Saturday, December 31, 2016

The Burnt Tomato Blouse

This project plan began when I decided I could use a blouse to wear with a particular, hard-to-match vest I had knitted for myself several years ago.

I took the vest to Fabricland to match it to the fabric. Then I picked out this pattern, which is Vogue V887 -- and decided to go with option F in the shorter length. And then there was the problem of buying buttons for it. Nothing matched this odd shade of... what should one call the colour of this blouse's fabric? Orange? Rust? Burnt tomato? After looking in Fabricland and every store on Queen Street that carries buttons, I settled for a pack of buttons that were a suitable colour, though they were larger than a blouse's buttons usually are. I also had to buy twice as many buttons as I needed.

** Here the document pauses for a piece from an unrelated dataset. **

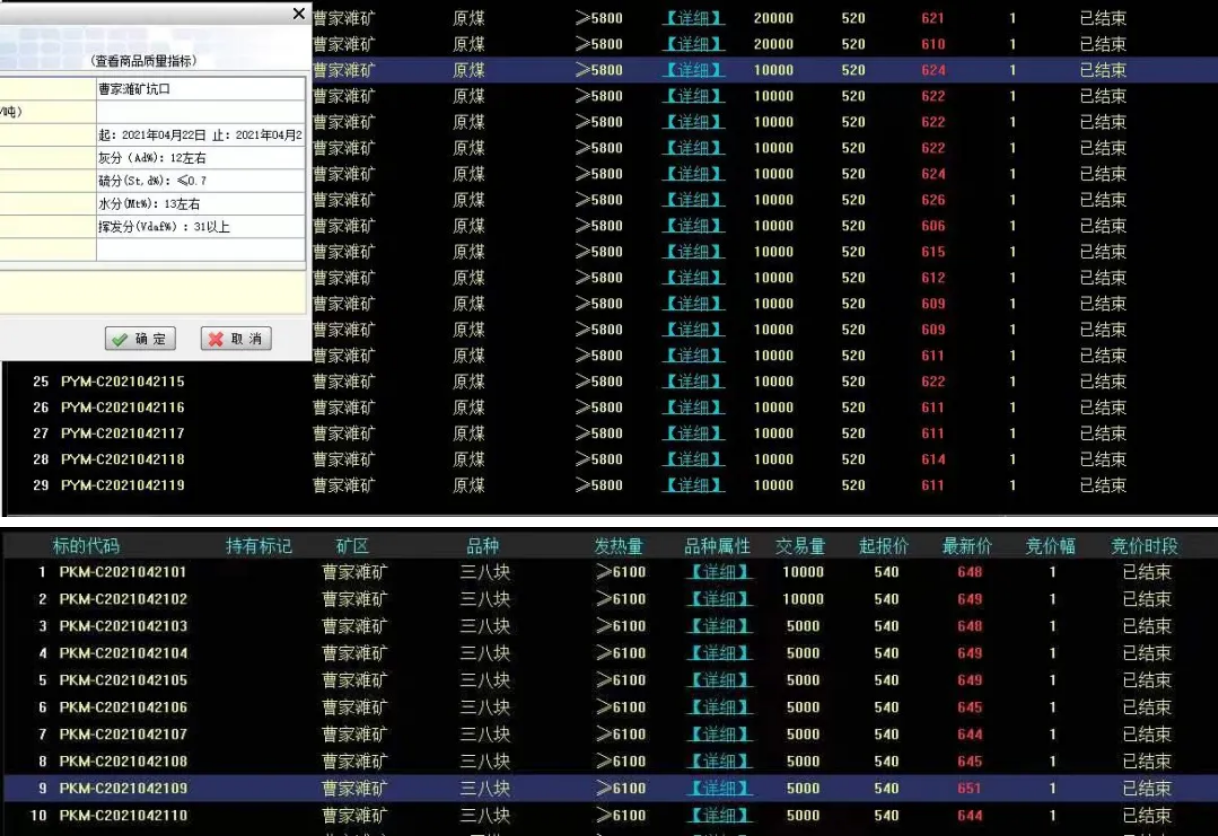Image resolution: width=1218 pixels, height=836 pixels.
Task: Open 【详细】 for highlighted row PKM-C2021042109
Action: tap(719, 789)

Here's the finished blouse with a skirt that it just happened to work with perfectly. The only alteration I ended up making was to shape the blouse a little through the waist -- it was going to be too unflattering otherwise. The buttons still look too big to me when I look at the blouse itself, but judging from this photograph they won't to the casual observer. The blouse took much longer than it should have as I seemed to make so many mistakes. My first attempt at running the tucks was a disaster and had to be taken completely apart and done again. I had to redo the edgestitching on the collar several times -- it turned out the problem was that my sewing machine needle was too dull, which caused it to skip stitches. I also had some problems with the buttonhole and button bands. But in the end I prevailed. I like the blouse and am pleased that it will go with a number of other items from my wardrobe.

And here the blouse is with the vest it was specifically chosen to go with. They do pair well. I especially like how the necklines work together. But that dark brown skirt doesn't quite go with the vest, and neither do any of my other skirts. I think I might have get the vest a skirt too.